◆ DOSTARCZONY TEKST ◆
################

Już niedługo Traore razem z Ljuboją w jednej drużynie? Nie za ciasno?

Marek Koktysz
Ljuboja namawiał Traore na przejście do Legii?
Ljuboja namawiał Traore na przejście do Legii? Jacek Czaplewski/Ekstraklasa.net
Temat transferu Abdou Razacka Traore do Legii Warszawa ponownie przybrał na sile. Szczególnie, że coraz więcej wskazuje na to, iż obie strony zaczynają powoli zimowe ruchy transferowe...

- To gwiazda naszej Ekstraklasy i nie ukrywam, że interesujemy się tym piłkarzem - otwarcie przyznał na antenie TVP Marek Jóźwiak, jeden z dyrektorów Legii, właśnie do spraw transferów.

################

◆ OPIS ZADANIA ◆
Przeredaguj zwięźlej akapit tekstu o transferze Traore zaczynający się od słów „To gwiazda naszej Ekstraklasy” i zachowaj jego główne fakty.

◆ FRAGMENT DANYCH ◆
################

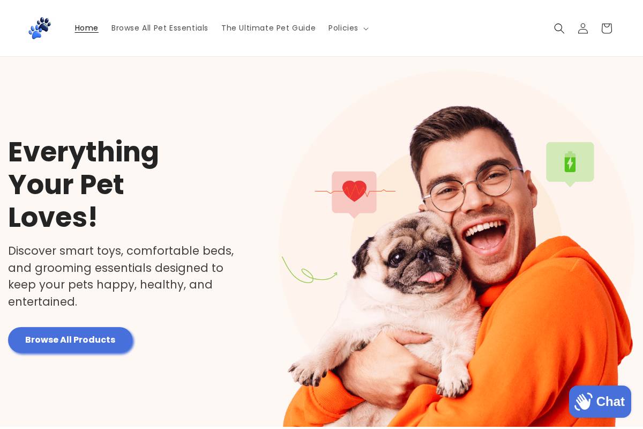This screenshot has height=429, width=643.
Task: Go to the Home menu item
Action: point(86,28)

################

◆ ODPOWIEDŹ ◆
Marek Jóźwiak, jeden z dyrektorów Legii odpowiedzialny za transfery, otwarcie przyznał w TVP, że klub interesuje się tym piłkarzem, którego nazwał gwiazdą Ekstraklasy.